### RECORDS FOR THE EXERCISE ###
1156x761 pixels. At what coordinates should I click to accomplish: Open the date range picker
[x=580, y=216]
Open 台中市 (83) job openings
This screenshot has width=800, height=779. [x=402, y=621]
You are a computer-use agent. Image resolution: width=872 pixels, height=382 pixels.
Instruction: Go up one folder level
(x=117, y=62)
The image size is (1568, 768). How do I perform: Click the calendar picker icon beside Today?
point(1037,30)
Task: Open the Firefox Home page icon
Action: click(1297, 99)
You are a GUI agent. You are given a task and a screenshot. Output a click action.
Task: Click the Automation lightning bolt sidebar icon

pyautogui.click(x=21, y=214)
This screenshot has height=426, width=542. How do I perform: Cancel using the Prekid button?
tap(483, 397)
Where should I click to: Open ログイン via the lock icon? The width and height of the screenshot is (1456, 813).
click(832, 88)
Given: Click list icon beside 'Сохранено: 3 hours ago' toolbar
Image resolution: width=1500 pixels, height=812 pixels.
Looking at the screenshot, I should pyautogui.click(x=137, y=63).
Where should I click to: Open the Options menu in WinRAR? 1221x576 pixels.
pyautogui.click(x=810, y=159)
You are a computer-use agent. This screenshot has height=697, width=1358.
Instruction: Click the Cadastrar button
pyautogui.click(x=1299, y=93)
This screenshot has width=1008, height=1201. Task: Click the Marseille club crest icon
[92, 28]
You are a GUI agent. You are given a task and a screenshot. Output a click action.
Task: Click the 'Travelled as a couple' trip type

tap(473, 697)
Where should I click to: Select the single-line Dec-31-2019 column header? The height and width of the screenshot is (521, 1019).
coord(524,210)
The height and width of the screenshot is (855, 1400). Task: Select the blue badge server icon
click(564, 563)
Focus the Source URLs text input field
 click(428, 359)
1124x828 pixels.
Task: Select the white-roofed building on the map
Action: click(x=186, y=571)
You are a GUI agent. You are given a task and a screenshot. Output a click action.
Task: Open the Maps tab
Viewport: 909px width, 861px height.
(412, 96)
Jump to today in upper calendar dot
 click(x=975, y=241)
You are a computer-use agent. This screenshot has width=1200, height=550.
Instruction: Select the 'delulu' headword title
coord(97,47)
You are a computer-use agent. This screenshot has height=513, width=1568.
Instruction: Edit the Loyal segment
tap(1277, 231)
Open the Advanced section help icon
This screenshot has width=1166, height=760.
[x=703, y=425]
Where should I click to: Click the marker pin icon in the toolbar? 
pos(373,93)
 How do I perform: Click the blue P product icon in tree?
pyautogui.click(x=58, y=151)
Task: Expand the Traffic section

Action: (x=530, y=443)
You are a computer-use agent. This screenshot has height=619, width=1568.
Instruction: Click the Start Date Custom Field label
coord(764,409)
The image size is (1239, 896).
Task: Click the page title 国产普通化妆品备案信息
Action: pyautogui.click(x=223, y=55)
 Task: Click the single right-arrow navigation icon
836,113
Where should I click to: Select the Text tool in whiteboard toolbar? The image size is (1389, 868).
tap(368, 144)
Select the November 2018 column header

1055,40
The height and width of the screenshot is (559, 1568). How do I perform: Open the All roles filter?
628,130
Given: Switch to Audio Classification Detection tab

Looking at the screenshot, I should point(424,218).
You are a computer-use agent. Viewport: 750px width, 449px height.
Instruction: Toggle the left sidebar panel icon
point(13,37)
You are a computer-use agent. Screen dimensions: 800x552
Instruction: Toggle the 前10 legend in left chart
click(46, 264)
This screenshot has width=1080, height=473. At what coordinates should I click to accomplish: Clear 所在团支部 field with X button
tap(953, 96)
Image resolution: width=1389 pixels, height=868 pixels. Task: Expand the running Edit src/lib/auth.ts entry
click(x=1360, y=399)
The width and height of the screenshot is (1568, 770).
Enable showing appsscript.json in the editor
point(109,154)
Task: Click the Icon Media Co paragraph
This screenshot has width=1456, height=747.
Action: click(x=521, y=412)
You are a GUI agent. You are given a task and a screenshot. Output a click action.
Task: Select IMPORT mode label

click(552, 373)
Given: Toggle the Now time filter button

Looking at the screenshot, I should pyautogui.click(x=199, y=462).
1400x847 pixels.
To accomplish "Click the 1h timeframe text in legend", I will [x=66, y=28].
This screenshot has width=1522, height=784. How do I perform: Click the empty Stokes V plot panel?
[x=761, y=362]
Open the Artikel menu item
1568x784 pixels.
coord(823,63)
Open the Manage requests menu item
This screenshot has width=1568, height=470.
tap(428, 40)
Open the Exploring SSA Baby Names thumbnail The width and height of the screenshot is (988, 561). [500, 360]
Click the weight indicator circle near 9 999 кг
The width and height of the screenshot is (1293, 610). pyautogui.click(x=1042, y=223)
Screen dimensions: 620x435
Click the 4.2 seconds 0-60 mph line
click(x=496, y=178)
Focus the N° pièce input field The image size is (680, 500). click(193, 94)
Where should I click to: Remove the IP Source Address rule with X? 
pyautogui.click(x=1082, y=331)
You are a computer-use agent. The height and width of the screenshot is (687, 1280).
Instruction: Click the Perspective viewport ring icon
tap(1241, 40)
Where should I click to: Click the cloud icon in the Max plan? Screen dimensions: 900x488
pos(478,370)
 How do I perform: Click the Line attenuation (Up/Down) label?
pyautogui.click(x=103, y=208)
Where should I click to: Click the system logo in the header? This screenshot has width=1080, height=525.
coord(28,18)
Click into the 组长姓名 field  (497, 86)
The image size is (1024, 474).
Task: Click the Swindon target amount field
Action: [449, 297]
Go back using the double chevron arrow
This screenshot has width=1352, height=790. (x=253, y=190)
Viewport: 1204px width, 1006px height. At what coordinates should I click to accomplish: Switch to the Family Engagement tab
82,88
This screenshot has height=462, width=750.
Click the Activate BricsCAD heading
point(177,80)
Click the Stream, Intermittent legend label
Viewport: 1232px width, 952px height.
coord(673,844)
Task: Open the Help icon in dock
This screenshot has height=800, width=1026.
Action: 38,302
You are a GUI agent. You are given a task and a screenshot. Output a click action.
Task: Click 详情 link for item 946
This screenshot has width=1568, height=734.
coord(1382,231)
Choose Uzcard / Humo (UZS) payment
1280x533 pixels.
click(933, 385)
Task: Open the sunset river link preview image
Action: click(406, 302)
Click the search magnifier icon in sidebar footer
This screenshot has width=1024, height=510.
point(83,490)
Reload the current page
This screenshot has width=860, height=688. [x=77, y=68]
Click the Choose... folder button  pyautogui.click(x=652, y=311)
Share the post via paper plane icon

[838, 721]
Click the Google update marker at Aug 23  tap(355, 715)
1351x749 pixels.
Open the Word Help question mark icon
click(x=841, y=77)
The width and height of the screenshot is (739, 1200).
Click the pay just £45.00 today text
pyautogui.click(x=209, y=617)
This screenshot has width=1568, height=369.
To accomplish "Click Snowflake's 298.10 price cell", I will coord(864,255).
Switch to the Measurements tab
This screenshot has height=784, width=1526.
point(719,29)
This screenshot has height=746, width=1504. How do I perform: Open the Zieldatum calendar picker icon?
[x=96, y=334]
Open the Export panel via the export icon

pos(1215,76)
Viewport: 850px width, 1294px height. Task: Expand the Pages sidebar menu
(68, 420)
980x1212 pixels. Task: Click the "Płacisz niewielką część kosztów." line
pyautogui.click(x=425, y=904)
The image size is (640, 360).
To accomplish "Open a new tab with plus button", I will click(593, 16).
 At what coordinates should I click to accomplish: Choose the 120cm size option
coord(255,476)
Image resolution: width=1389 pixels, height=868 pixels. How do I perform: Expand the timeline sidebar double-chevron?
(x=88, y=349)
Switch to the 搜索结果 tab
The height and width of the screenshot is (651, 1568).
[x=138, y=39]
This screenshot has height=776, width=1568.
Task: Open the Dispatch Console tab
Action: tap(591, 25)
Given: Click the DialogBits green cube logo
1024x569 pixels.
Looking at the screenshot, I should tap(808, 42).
###
REQUEST → Pull every line of the material above and copy each one unchanged.

SOLUTION TO THIS PROBLEM →
1156x761 pixels. At what coordinates should I click to accomplish: Open the date range picker
[x=580, y=216]
Open 台中市 (83) job openings
This screenshot has width=800, height=779. [x=402, y=621]
You are a computer-use agent. Image resolution: width=872 pixels, height=382 pixels.
Instruction: Go up one folder level
(x=117, y=62)
The image size is (1568, 768). How do I perform: Click the calendar picker icon beside Today?
point(1037,30)
Task: Open the Firefox Home page icon
Action: click(1297, 99)
You are a GUI agent. You are given a task and a screenshot. Output a click action.
Task: Click the Automation lightning bolt sidebar icon

pyautogui.click(x=21, y=214)
This screenshot has height=426, width=542. How do I perform: Cancel using the Prekid button?
tap(483, 397)
Where should I click to: Open ログイン via the lock icon? The width and height of the screenshot is (1456, 813).
click(832, 88)
Given: Click list icon beside 'Сохранено: 3 hours ago' toolbar
Image resolution: width=1500 pixels, height=812 pixels.
Looking at the screenshot, I should pyautogui.click(x=137, y=63).
Where should I click to: Open the Options menu in WinRAR? 1221x576 pixels.
pyautogui.click(x=810, y=159)
You are a computer-use agent. This screenshot has height=697, width=1358.
Instruction: Click the Cadastrar button
pyautogui.click(x=1299, y=93)
This screenshot has width=1008, height=1201. Task: Click the Marseille club crest icon
[92, 28]
You are a GUI agent. You are given a task and a screenshot. Output a click action.
Task: Click the 'Travelled as a couple' trip type

tap(473, 697)
Where should I click to: Select the single-line Dec-31-2019 column header? The height and width of the screenshot is (521, 1019).
coord(524,210)
The height and width of the screenshot is (855, 1400). Task: Select the blue badge server icon
click(564, 563)
Focus the Source URLs text input field
 click(428, 359)
1124x828 pixels.
Task: Select the white-roofed building on the map
Action: click(x=186, y=571)
You are a GUI agent. You are given a task and a screenshot. Output a click action.
Task: Open the Maps tab
Viewport: 909px width, 861px height.
(412, 96)
Jump to today in upper calendar dot
 click(x=975, y=241)
You are a computer-use agent. This screenshot has width=1200, height=550.
Instruction: Select the 'delulu' headword title
coord(97,47)
You are a computer-use agent. This screenshot has height=513, width=1568.
Instruction: Edit the Loyal segment
tap(1277, 231)
Open the Advanced section help icon
This screenshot has width=1166, height=760.
[x=703, y=425]
Where should I click to: Click the marker pin icon in the toolbar? 
pos(373,93)
 How do I perform: Click the blue P product icon in tree?
pyautogui.click(x=58, y=151)
Task: Expand the Traffic section

Action: (x=530, y=443)
You are a computer-use agent. This screenshot has height=619, width=1568.
Instruction: Click the Start Date Custom Field label
coord(764,409)
The image size is (1239, 896).
Task: Click the page title 国产普通化妆品备案信息
Action: pyautogui.click(x=223, y=55)
 Task: Click the single right-arrow navigation icon
836,113
Where should I click to: Select the Text tool in whiteboard toolbar? The image size is (1389, 868).
tap(368, 144)
Select the November 2018 column header

1055,40
The height and width of the screenshot is (559, 1568). How do I perform: Open the All roles filter?
628,130
Given: Switch to Audio Classification Detection tab

Looking at the screenshot, I should point(424,218).
You are a computer-use agent. Viewport: 750px width, 449px height.
Instruction: Toggle the left sidebar panel icon
point(13,37)
You are a computer-use agent. Screen dimensions: 800x552
Instruction: Toggle the 前10 legend in left chart
click(46, 264)
This screenshot has width=1080, height=473. At what coordinates should I click to accomplish: Clear 所在团支部 field with X button
tap(953, 96)
Image resolution: width=1389 pixels, height=868 pixels. Task: Expand the running Edit src/lib/auth.ts entry
click(x=1360, y=399)
The width and height of the screenshot is (1568, 770).
Enable showing appsscript.json in the editor
point(109,154)
Task: Click the Icon Media Co paragraph
This screenshot has width=1456, height=747.
Action: click(x=521, y=412)
You are a GUI agent. You are given a task and a screenshot. Output a click action.
Task: Select IMPORT mode label

click(552, 373)
Given: Toggle the Now time filter button

Looking at the screenshot, I should pyautogui.click(x=199, y=462).
1400x847 pixels.
To accomplish "Click the 1h timeframe text in legend", I will [x=66, y=28].
This screenshot has width=1522, height=784. How do I perform: Click the empty Stokes V plot panel?
[x=761, y=362]
Open the Artikel menu item
1568x784 pixels.
coord(823,63)
Open the Manage requests menu item
This screenshot has width=1568, height=470.
tap(428, 40)
Open the Exploring SSA Baby Names thumbnail The width and height of the screenshot is (988, 561). [500, 360]
Click the weight indicator circle near 9 999 кг
The width and height of the screenshot is (1293, 610). pyautogui.click(x=1042, y=223)
Screen dimensions: 620x435
Click the 4.2 seconds 0-60 mph line
click(x=496, y=178)
Focus the N° pièce input field The image size is (680, 500). click(193, 94)
Where should I click to: Remove the IP Source Address rule with X? 
pyautogui.click(x=1082, y=331)
You are a computer-use agent. The height and width of the screenshot is (687, 1280).
Instruction: Click the Perspective viewport ring icon
tap(1241, 40)
Where should I click to: Click the cloud icon in the Max plan? Screen dimensions: 900x488
pos(478,370)
 How do I perform: Click the Line attenuation (Up/Down) label?
pyautogui.click(x=103, y=208)
Where should I click to: Click the system logo in the header? This screenshot has width=1080, height=525.
coord(28,18)
Click into the 组长姓名 field  (497, 86)
The image size is (1024, 474).
Task: Click the Swindon target amount field
Action: [449, 297]
Go back using the double chevron arrow
This screenshot has width=1352, height=790. (x=253, y=190)
Viewport: 1204px width, 1006px height. At what coordinates should I click to accomplish: Switch to the Family Engagement tab
82,88
This screenshot has height=462, width=750.
Click the Activate BricsCAD heading
point(177,80)
Click the Stream, Intermittent legend label
Viewport: 1232px width, 952px height.
coord(673,844)
Task: Open the Help icon in dock
This screenshot has height=800, width=1026.
Action: 38,302
You are a GUI agent. You are given a task and a screenshot. Output a click action.
Task: Click 详情 link for item 946
This screenshot has width=1568, height=734.
coord(1382,231)
Choose Uzcard / Humo (UZS) payment
1280x533 pixels.
click(933, 385)
Task: Open the sunset river link preview image
Action: click(406, 302)
Click the search magnifier icon in sidebar footer
This screenshot has width=1024, height=510.
point(83,490)
Reload the current page
This screenshot has width=860, height=688. [x=77, y=68]
Click the Choose... folder button  pyautogui.click(x=652, y=311)
Share the post via paper plane icon

[838, 721]
Click the Google update marker at Aug 23  tap(355, 715)
1351x749 pixels.
Open the Word Help question mark icon
click(x=841, y=77)
The width and height of the screenshot is (739, 1200).
Click the pay just £45.00 today text
pyautogui.click(x=209, y=617)
This screenshot has width=1568, height=369.
To accomplish "Click Snowflake's 298.10 price cell", I will coord(864,255).
Switch to the Measurements tab
This screenshot has height=784, width=1526.
point(719,29)
This screenshot has height=746, width=1504. How do I perform: Open the Zieldatum calendar picker icon?
[x=96, y=334]
Open the Export panel via the export icon

pos(1215,76)
Viewport: 850px width, 1294px height. Task: Expand the Pages sidebar menu
(68, 420)
980x1212 pixels. Task: Click the "Płacisz niewielką część kosztów." line
pyautogui.click(x=425, y=904)
The image size is (640, 360).
To accomplish "Open a new tab with plus button", I will click(593, 16).
 At what coordinates should I click to accomplish: Choose the 120cm size option
coord(255,476)
Image resolution: width=1389 pixels, height=868 pixels. How do I perform: Expand the timeline sidebar double-chevron?
(x=88, y=349)
Switch to the 搜索结果 tab
The height and width of the screenshot is (651, 1568).
[x=138, y=39]
This screenshot has height=776, width=1568.
Task: Open the Dispatch Console tab
Action: tap(591, 25)
Given: Click the DialogBits green cube logo
1024x569 pixels.
Looking at the screenshot, I should tap(808, 42).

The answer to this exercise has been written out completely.